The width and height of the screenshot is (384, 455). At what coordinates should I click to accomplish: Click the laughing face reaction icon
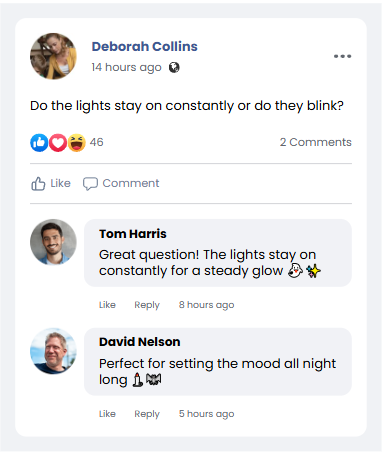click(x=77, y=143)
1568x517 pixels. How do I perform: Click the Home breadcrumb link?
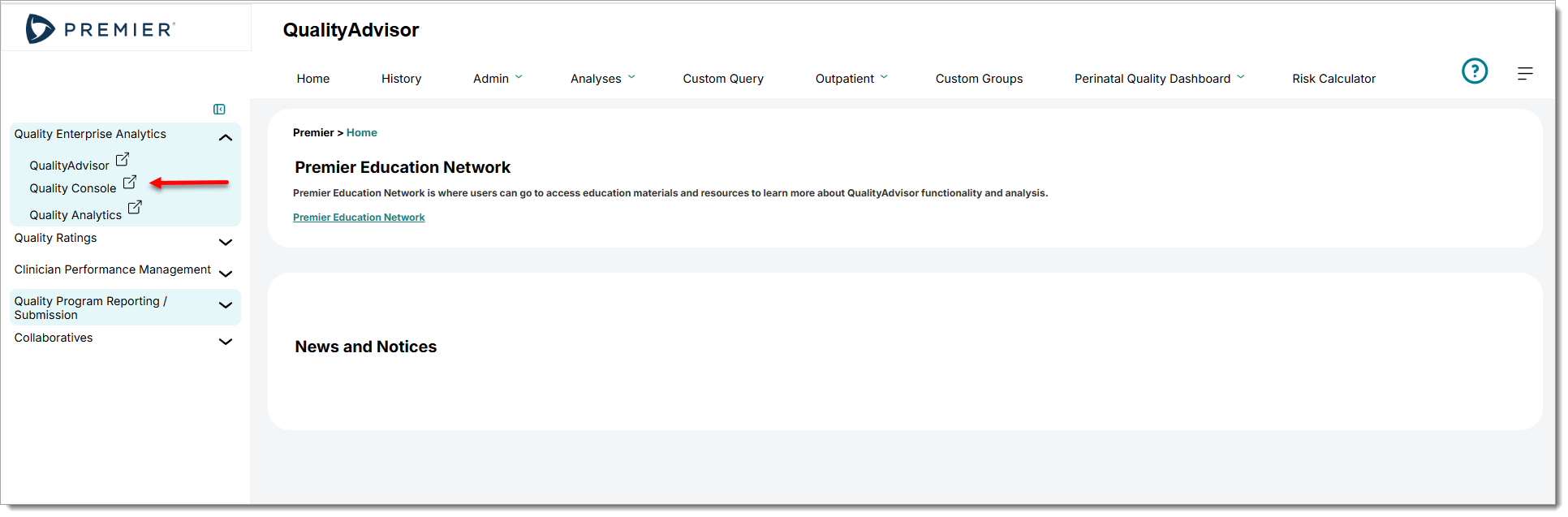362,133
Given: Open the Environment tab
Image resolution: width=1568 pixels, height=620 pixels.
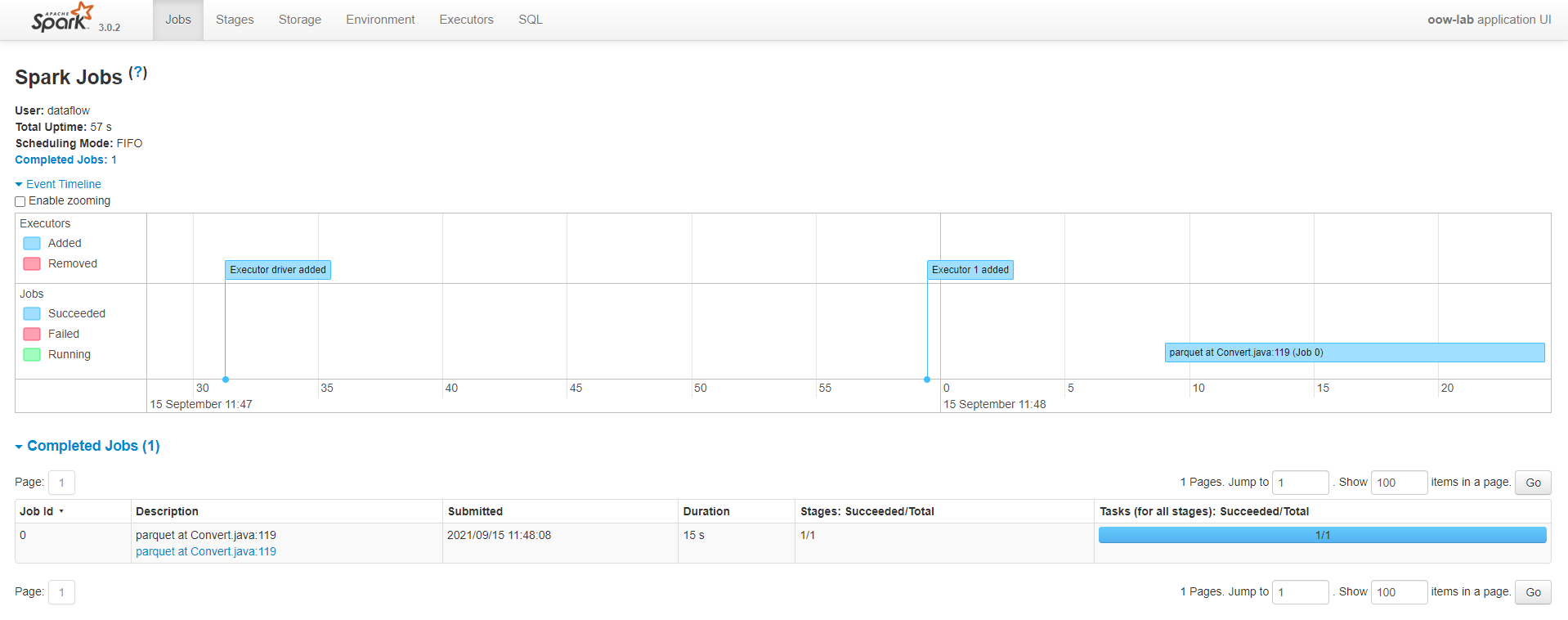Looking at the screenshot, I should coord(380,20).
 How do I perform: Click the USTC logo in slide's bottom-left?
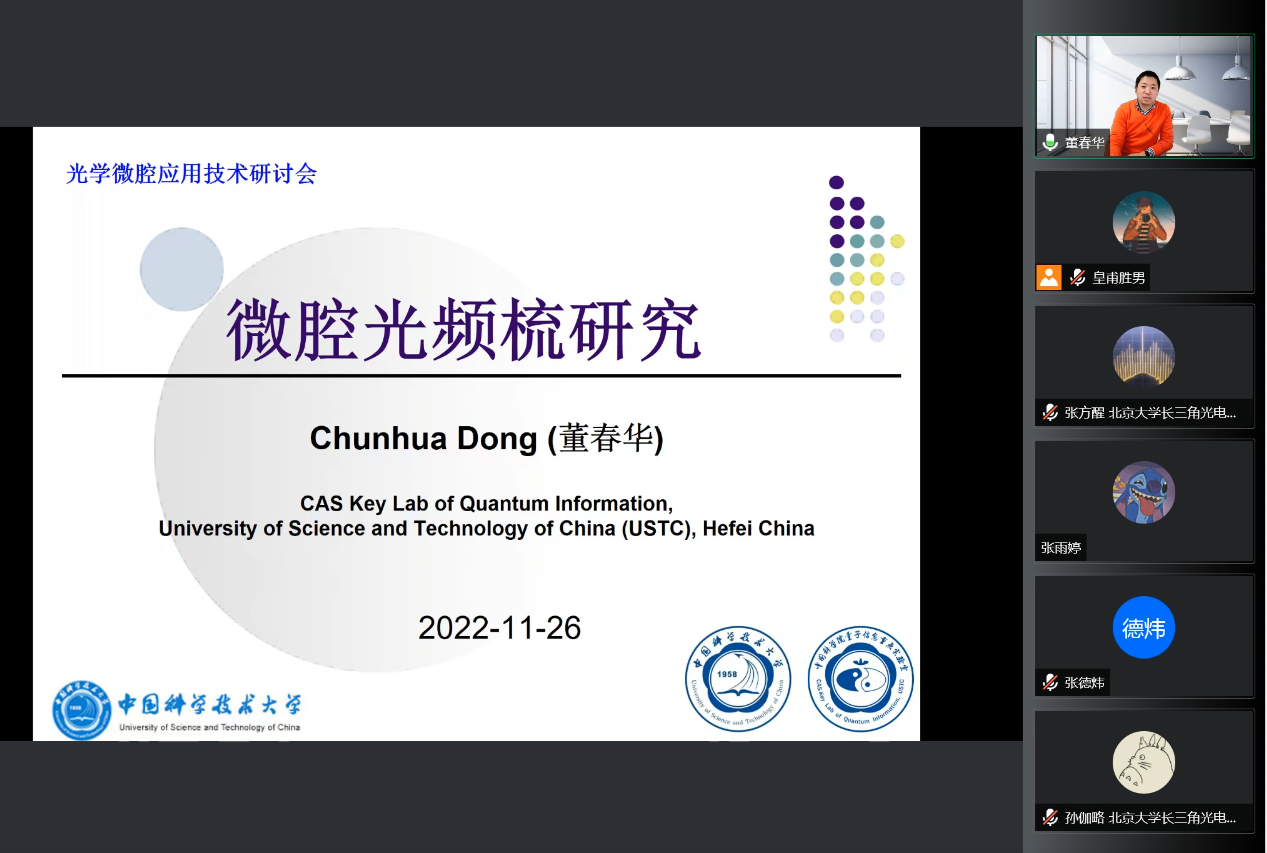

********************

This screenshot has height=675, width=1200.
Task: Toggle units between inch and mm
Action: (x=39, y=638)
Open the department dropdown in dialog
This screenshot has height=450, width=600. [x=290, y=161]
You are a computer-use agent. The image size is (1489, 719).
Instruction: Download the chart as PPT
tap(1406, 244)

********************

• **AIM OF THE TASK**
Tally the lines in the rows above that contain the string "pixels", with case counting, and give only the number.

• **OUTPUT FOR THIS TASK**
2